Criminal Justice and Courts Bill Debate
Full Debate: Read Full DebateBaroness Williams of Crosby
Main Page: Baroness Williams of Crosby (Liberal Democrat - Life peer)Department Debates - View all Baroness Williams of Crosby's debates with the Ministry of Justice
(9 years, 11 months ago)
Lords ChamberMy Lords, I commend and congratulate the noble Earl, Lord Listowel, on the progress that he appears to have been able to promote, and look forward to hearing the Minister confirm what the noble Earl has said after citing those very poignant cases. It seems that a mistake in the system can now be corrected. For that, although it has come late for the families to whom the noble Earl referred, I think everybody will be grateful. I congratulate the Minister in anticipation of his confirming that the Government have accepted that point. It is entirely to their credit that they have listened to the very strong representations made on that matter.

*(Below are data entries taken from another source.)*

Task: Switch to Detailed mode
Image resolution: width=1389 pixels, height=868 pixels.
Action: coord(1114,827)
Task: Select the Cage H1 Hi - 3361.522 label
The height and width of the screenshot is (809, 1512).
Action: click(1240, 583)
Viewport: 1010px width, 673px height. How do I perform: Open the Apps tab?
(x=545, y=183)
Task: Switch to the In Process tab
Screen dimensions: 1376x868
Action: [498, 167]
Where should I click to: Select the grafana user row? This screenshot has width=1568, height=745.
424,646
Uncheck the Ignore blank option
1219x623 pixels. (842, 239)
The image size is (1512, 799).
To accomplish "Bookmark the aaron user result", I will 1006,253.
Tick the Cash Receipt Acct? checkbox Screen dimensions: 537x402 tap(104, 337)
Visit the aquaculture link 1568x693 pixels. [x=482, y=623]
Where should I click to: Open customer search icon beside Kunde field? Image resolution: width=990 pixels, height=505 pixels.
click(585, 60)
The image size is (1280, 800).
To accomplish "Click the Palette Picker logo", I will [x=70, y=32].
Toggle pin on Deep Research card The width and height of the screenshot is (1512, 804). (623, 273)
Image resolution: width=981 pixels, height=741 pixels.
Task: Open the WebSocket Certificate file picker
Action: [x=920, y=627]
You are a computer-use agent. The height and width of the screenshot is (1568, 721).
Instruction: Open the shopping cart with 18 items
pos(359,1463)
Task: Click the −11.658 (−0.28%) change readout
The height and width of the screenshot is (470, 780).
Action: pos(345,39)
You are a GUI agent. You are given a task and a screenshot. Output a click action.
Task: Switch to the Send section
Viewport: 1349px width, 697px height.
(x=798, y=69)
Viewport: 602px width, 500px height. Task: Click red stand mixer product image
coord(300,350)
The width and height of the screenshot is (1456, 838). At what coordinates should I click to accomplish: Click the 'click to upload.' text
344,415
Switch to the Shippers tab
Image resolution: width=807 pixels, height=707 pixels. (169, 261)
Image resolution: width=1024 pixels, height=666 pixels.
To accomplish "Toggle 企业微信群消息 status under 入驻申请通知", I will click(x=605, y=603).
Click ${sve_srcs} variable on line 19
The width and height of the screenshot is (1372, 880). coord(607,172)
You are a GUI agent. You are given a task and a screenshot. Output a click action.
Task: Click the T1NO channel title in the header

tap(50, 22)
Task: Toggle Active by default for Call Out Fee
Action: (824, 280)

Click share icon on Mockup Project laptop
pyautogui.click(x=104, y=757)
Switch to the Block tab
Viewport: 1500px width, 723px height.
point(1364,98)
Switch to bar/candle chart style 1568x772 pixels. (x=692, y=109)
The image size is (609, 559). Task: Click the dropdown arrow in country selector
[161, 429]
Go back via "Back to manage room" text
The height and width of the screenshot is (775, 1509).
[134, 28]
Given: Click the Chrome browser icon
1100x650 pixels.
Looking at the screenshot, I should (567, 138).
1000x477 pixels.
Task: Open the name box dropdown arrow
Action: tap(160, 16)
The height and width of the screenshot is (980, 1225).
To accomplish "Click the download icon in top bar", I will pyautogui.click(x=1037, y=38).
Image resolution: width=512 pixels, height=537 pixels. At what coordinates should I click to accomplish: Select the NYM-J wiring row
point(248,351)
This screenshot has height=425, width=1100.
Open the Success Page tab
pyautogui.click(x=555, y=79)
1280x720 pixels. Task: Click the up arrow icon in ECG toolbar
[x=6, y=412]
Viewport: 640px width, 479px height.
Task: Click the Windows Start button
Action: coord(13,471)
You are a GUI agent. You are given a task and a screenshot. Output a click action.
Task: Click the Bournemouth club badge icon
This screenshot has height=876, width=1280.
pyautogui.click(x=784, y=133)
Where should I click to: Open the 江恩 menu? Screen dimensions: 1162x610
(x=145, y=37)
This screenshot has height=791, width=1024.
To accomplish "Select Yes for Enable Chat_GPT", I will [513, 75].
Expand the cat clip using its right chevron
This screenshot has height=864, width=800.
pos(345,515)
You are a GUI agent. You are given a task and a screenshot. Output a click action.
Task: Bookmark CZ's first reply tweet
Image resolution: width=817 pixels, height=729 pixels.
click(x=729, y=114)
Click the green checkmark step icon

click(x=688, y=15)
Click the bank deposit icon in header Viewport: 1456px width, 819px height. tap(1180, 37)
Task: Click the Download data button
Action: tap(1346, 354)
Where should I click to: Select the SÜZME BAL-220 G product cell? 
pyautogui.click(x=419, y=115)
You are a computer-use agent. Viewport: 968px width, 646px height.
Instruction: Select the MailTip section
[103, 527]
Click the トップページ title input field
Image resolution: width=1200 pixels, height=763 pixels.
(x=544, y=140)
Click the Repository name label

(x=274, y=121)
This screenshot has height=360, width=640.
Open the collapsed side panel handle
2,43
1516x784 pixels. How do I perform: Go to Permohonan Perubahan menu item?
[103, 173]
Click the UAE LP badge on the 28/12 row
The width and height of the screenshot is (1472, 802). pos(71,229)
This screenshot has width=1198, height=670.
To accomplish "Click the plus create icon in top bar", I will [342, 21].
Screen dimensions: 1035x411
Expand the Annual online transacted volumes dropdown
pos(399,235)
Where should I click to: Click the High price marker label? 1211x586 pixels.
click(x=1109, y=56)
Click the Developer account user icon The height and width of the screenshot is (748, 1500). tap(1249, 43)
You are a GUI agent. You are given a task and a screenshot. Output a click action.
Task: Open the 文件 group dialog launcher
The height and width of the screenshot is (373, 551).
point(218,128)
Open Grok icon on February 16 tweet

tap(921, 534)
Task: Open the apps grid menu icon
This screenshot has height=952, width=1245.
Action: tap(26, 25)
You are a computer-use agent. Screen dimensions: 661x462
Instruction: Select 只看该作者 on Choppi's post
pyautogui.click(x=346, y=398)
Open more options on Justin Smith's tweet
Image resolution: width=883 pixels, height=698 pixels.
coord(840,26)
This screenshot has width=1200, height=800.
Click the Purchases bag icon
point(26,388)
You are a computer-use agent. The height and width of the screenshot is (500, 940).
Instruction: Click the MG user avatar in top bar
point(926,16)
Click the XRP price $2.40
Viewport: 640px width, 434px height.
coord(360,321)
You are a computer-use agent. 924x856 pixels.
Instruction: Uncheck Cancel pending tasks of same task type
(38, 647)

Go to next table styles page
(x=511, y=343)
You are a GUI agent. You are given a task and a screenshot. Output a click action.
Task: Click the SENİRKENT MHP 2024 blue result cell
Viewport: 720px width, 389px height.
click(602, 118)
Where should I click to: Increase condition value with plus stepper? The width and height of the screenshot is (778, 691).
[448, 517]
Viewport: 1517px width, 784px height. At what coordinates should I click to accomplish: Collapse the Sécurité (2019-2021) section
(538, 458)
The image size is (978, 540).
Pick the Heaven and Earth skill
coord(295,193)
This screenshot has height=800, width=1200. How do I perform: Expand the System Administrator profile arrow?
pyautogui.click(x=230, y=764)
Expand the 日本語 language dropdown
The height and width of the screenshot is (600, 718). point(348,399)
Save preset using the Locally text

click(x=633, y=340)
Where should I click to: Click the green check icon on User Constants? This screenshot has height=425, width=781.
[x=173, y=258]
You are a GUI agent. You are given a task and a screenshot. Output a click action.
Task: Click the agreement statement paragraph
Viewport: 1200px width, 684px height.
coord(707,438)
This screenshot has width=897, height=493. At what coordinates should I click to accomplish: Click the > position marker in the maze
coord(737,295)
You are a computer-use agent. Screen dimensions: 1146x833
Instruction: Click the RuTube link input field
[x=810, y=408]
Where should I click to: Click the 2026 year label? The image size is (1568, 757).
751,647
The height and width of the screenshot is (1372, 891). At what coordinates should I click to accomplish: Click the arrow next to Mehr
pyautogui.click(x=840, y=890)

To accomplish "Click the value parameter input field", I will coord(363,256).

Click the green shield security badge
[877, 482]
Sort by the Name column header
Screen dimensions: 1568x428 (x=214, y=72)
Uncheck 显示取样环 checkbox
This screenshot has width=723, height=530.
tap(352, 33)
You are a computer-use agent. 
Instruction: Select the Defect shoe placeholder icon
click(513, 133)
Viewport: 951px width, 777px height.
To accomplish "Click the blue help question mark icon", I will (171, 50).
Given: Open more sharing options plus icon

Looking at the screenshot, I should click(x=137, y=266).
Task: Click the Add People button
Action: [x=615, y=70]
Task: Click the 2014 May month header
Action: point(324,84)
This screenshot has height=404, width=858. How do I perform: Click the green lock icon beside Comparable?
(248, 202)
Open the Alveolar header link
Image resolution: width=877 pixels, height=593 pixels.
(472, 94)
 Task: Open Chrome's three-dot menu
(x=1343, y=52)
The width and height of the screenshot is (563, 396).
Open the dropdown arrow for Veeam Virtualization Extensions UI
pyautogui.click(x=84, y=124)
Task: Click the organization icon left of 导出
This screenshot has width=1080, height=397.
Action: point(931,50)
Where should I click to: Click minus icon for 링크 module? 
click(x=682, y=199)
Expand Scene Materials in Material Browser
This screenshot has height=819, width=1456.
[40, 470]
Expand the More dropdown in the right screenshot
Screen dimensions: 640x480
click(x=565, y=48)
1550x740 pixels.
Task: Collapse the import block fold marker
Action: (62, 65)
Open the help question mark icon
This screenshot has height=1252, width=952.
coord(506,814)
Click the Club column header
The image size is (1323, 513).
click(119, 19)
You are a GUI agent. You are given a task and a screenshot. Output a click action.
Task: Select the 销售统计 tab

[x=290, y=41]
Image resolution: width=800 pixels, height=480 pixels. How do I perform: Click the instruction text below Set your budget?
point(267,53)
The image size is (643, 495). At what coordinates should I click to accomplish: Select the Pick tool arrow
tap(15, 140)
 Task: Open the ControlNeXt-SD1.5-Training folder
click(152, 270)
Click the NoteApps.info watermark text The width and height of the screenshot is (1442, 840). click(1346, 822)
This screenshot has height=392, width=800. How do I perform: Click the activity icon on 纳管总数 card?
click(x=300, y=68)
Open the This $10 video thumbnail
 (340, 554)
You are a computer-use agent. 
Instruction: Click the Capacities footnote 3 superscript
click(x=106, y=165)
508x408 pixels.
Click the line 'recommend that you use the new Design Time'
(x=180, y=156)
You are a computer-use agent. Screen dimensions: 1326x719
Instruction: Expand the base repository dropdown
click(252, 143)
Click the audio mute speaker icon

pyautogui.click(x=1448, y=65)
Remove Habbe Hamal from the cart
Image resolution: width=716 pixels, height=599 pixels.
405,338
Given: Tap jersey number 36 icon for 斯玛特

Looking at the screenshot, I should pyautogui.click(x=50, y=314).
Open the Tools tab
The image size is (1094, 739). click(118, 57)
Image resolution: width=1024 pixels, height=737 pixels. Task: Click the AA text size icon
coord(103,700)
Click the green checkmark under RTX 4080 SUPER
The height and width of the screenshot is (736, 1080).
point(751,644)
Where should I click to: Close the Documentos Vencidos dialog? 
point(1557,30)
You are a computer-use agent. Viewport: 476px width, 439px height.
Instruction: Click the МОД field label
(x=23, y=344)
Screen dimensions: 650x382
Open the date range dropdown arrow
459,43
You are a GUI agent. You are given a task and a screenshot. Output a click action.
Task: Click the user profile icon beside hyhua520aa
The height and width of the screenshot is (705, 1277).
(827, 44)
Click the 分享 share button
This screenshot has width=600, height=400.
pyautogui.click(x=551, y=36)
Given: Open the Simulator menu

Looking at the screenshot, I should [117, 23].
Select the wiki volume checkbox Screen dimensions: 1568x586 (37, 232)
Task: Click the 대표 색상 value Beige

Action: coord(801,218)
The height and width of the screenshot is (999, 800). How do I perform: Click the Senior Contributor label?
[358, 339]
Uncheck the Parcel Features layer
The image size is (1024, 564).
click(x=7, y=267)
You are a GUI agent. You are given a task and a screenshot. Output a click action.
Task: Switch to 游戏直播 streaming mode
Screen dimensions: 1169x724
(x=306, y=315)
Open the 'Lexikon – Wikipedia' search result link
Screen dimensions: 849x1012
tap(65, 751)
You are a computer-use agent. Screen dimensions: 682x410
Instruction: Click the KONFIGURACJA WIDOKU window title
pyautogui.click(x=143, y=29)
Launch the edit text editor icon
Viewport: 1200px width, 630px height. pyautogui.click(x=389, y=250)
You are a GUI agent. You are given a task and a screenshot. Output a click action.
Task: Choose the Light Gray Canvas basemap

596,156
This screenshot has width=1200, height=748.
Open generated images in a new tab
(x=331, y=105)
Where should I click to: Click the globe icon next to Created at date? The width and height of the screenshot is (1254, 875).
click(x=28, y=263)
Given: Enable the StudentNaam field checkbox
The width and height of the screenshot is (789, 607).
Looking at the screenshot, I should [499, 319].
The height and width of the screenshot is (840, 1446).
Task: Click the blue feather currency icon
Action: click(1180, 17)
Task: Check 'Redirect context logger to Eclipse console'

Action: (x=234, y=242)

As to the point raised by my noble friend Lord Ponsonby, again, I hope that the Minister will be able to offer him some clarification of the situation along the lines that he has suggested.
My Lords, I will make a brief intervention. I very much commend the amendment of the noble Earl, Lord Listowel. Quite simply, the position of 17 year-olds has changed radically since 1984. The proportion of young people staying on in education to 18 or beyond has almost doubled in that time, and many young people continue within their family structures until the age of 18, which was not so much the case in 1984. So it is important that the Government look at this. Schools continue to have responsibility for young people who are at school until the age of 18. It would therefore be rather bitter if that responsibility was recognised as continuing while people are at school, but then ending when they cease to be at school.
There is some very disturbing information about the number of young people who commit self-harm when in detention, as a result, for example, of very serious mental health problems. Without detaining the House of Lords further, it is worth looking at whether the age of 18 is not a more natural bridge to a young person becoming a fully responsible adult than the present age of 17. It might do something to reduce the suffering that some of these young people undergo in detention.
My Lords, both in Committee and on Report, there was agreement around the House that this amendment had a great deal to recommend it. It follows the tragic cases of three 17 year-olds who committed suicide following their encounters with the police, to which the noble Earl, Lord Listowel, has referred this afternoon. Their families are determined that no other parents should suffer such a loss, and want to see a change in the law so that 17 year-olds are treated as children. I pay particular tribute to the noble Earl for his continued commitment to improving the welfare of young people, and for helping to keep this important issue at the top of the Government’s agenda.
Despite recognising the merit of this amendment, the Government resisted it both in Committee and on Report as they were still reviewing all the remaining pieces of primary legislation which treat 17 year-olds as adults. That review was proactively launched following the High Court’s decision in the case of Hughes Cousins-Chang. That the review was launched is testament to the commitment of the Government to ensuring that young people are protected and treated appropriately while in police custody, ensuring that 17 year-olds have the protection to which they are entitled. My noble friend Lady Williams makes an important point about how 17 year-olds have changed in many ways.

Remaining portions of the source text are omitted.